_Task details_. Restate word for word the lines in the listing below, starting at the line containing "The height and width of the screenshot is (1050, 1962)." and ending at the line containing "Click the Hilfe", both included; leave out the rest.

_Records for the task_.
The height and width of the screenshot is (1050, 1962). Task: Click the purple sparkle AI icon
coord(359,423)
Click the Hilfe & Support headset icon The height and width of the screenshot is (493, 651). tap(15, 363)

--

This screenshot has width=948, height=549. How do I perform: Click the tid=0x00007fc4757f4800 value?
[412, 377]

_Solution to the problem_.
The height and width of the screenshot is (1050, 1962). Task: Click the purple sparkle AI icon
coord(359,423)
Click the Hilfe & Support headset icon The height and width of the screenshot is (493, 651). tap(15, 363)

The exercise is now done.